O anda bankadaki mesai arkadaşlarından bazılarının “Ben at değilim, insanım!”  haykırışları ile at gözlüklerini yere fırlattıklarını duyar. Ancak gözünde at gözlükleri takılı olduğu için yalnızca karşısındaki bilgisayar ekranını görebilmekte, bu duruma isyan eden arkadaşlarının kimler olduğunu bilmemektedir.

Öykü kişimiz, öğle arasında at gözlüğünü çıkarmaya yeltendiğinde banka müdürü buna engel olur. “Hani zorunlu değildi…” itirazına banka müdürü “Ama mecburi!” diyerek cevap verir. Bunun üzerine öykü kişisi at gözlüğünü masanın üzerine bırakarak bankadan çıkar. Evine gider. Artık sokaklarda bütün apartmanların arasına ledli lambalar takılmıştır ve bu lambalar gündüz vakitlerinde de yanmaktadır. Öykü kişisi de toplumdaki diğer insanlar gibi gündüzle geceyi karıştırmaktadır artık. Devlet yirmi dört saatlik sistemden on iki saatlik sisteme geçer. Amaç, enerji tasarrufu sağlamaktır. Gündüzleri bile aşırı aydınlıktan güneşi göremez “ beyaz körlük” denilen bir durum yaşar.

Ardından KGS ( Kişisel Gün Sistemi) denilen yeni bir sistem uygulanmaya başlanır. Başta insanların hoşuna gider. Ama diğer insanlar gibi öykü kişimiz de gece gündüz ayrımı yapamamaktadır artık. On beş gün kadar sonra bankadaki işine son verildiğine dair bir ihtarname gelir. Ardından da ödeyemediği borç ihtarnameleri akın eder. Uyuyabilmek için yeniden alkole sığınır. O da fayda etmeyince uyku ilaçları, sakinleştiriciler kullanır.

Bu arada toplum genelinde at gözlüğü takanların gözlerinde deri ile temastan dolayı yaralar çıkar ve bazı insanlar kör olur.

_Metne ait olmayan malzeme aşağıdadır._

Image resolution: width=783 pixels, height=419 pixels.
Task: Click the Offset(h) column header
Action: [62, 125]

Yapılan antibiyotikli tedavi de kör olan insanlardan bazılarının ölümüne yol açar.

Öykü kişimiz ise ne yaparsa yapsın derin ve dinlendirici bir uykuya dalamaz. Bu arada gündüzleri zihnini az da olsa toparlayabildiği zamanlarda yazı yazmaya başlar.

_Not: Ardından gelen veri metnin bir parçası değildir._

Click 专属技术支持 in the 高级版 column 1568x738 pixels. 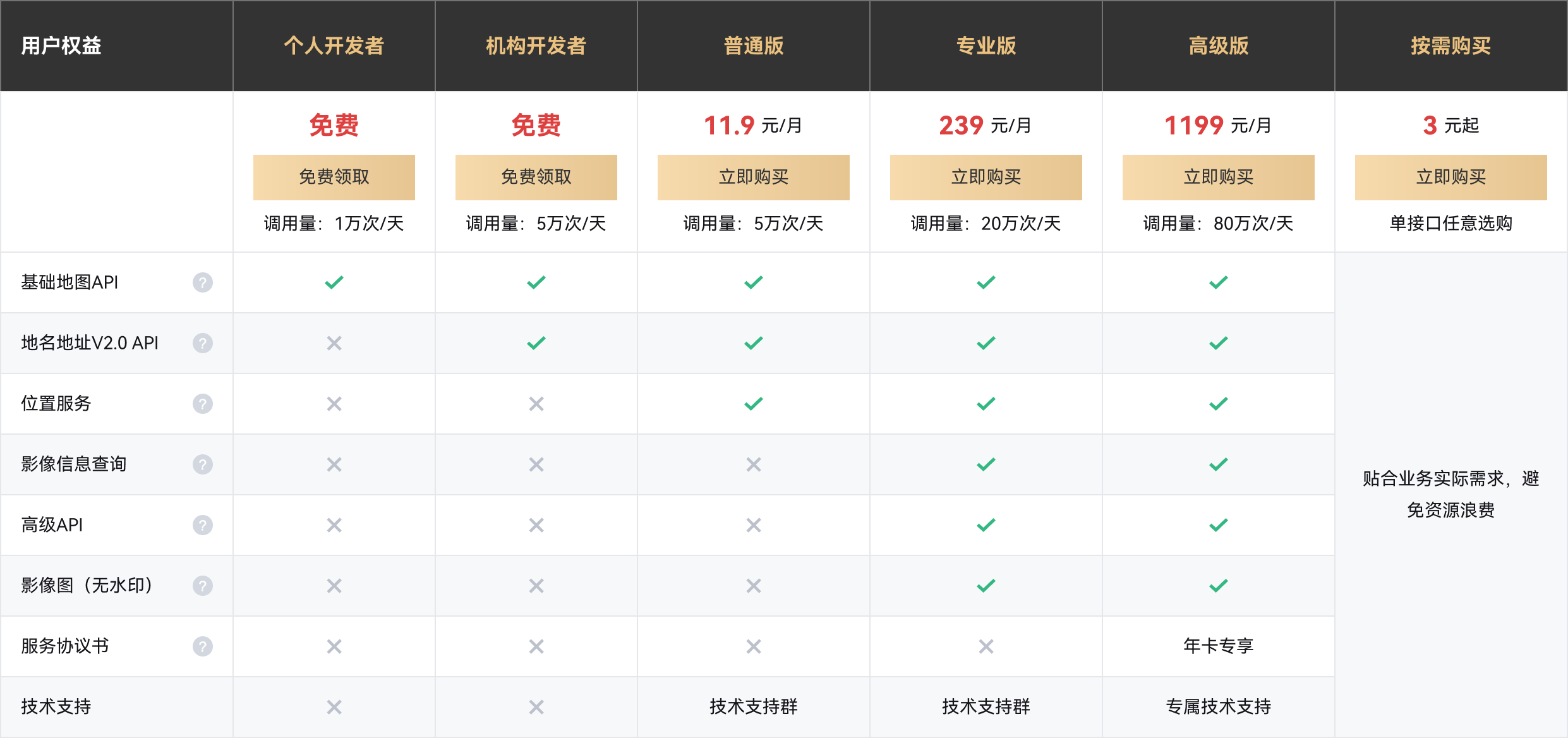click(1219, 706)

Belediye, toplumda öykü kişimiz gibi artan işsizlere erzak kolileri dağıtır. Ancak işsizlerin artışı ile kolinin içindeki erzaklar giderek azalmaya başlar. Öykü kişisinin evinde borç ve icra belgeleri yığılır. Hatta su, doğalgaz, elektrik tamamen kesilir. Ev sahibi tahliye kararı aldırır. O ise gelen postacıya artık kapıyı açmamaya başlar. Sürekli icra belgelerini getiren postacı at gözlüğü nedeniyle kör kaldıktan sonra seslere karşı hassasiyet kazandığı için öykü kişisinin nefes alıp verişlerini dahi duyar ve ona evde olduğunu bildiğini haykırarak kapıyı açması için ısrar eder.

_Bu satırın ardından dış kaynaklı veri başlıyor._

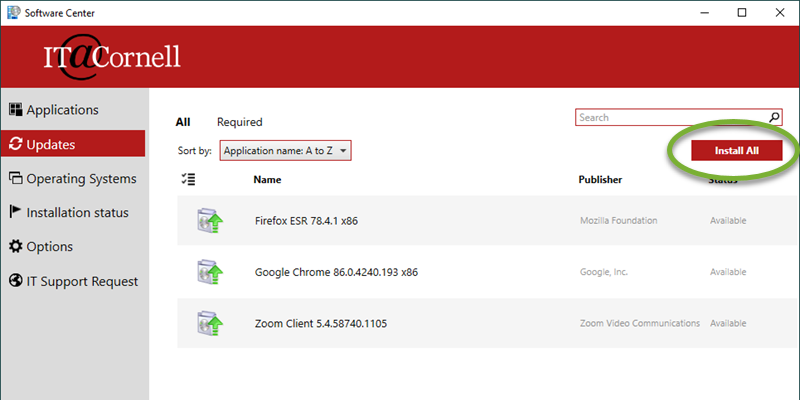
Task: Open the Applications section in sidebar
Action: coord(62,110)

Uykusuzluk sürecinin ilerleyen aşamalarında alkol de yeterli olmayınca uyuşturucu kullanmaya başlar öykü kişisi pek çok kişi gibi. Sokakları saran uyuşturucu satıcıları rahat rahat evlere girip para olmadığı için eşyaları götürerek bunun karşılığında birkaç gram uyuşturucu bırakırlar. Göz alıcı bir beyazlık vardır etrafta yalnızca. Sanrılar görür. Kapıyı belediyenin küçücük kalan yardım kolisini almak dışında açmaz. Vitaminsizlikten dişleri dökülmeye başlar. Evde eşya kalmadığı için uyuşturucu satıcıları da eve gelmez.

Belediyenin kapıya bıraktığı son kolide iki parça malzeme vardır: bir gözlük, bir de yüksek aydınlatma özelliğine sahip ledli ampul. Sonunda baskı, evlerin içine dahi girmiştir.

Öykü kişisi öykünün sonunda kitaplığına koşar. Ancak torbacılar kitaplığını ve kitaplarının önemli bir kısmını da götürmüştür. Yerde kalan kitapların içinden bir dönem gazetelerden aldığı bir ansiklopediden “ Güneş “ maddesini okur: “ Sonsuz ısı ve ışık kaynağı”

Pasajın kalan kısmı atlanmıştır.